The problem is that you have some tables that are not managed by Django. (They get called “legacy”, but in my case, they weren’t legacy but data imported from another system.)
The traditional solution to unit testing unmanaged models is to flip the “managed” bit and cause the test runner to create the tables. Example: Django Unit Tests Against Unmanaged Databases.
That doesn’t work with migrations because the unmanaged tables are described in the migration files. You would need to intercept each migration as it’s loaded, and flip the bit.
It appears that this feature didn’t exist when the question above was asked.
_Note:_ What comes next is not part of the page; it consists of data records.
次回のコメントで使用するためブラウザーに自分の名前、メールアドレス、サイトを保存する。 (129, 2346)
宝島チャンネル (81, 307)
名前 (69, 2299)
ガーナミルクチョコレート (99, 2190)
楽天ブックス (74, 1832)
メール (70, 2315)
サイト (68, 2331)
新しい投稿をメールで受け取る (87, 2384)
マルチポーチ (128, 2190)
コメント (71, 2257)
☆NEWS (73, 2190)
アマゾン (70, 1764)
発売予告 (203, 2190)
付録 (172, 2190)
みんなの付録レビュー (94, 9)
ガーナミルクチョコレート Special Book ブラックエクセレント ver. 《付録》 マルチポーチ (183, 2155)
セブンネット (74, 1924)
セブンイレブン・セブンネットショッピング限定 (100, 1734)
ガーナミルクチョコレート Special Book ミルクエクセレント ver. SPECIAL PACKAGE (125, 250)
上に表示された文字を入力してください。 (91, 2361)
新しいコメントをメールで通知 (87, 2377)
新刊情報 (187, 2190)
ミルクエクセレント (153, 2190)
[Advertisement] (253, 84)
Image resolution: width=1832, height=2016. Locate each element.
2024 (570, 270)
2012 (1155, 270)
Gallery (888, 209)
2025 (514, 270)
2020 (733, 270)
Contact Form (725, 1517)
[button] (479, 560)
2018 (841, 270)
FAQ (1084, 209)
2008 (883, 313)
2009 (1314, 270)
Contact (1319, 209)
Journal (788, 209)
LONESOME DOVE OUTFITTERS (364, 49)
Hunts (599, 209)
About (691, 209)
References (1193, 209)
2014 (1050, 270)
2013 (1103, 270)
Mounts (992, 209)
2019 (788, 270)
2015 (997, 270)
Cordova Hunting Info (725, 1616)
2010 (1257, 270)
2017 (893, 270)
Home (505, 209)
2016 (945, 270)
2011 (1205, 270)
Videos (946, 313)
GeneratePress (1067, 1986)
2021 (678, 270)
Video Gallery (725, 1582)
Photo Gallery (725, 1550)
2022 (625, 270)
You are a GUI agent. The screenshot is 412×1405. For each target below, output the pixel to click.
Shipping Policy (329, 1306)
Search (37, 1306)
The Django team created an undocumented feature ‘migrations_not_used_in_tests’ that you use as the migration model, which causes the tester to use syncdb instead.
The tables are created from the models.py descriptions rather than the migration files.
I ended up combining both articles, and created a test_settings.py:
from api.settings import *
from django.test.runner import DiscoverRunner
class UnManagedModelTestRunner(DiscoverRunner):
def setup_test_environment(self, *args, **kwargs):
from django.db.models.loading import get_models
self.unmanaged_models = [m for m in get_models() if not m._meta.managed]
for m in self.unmanaged_models:
m._meta.managed = True
super(UnManagedModelTestRunner, self).setup_test_environment(*args, **kwargs)
def teardown_test_environment(self, *args, **kwargs):
super(UnManagedModelTestRunner, self).teardown_test_environment(*args, **kwargs)
# reset unmanaged models
for m in self.unmanaged_models:
m._meta.managed = False
# Set Django's test runner to the custom class defined above
TEST_RUNNER = 'api.test_settings.UnManagedModelTestRunner'
MIGRATION_MODULES = {
'api':'api.migrations_not_used_in_tests',
'v1':'v1.migrations_not_used_in_tests'
}
This way, we turn off the migrations, alter the models, and then syncdb before running the tests.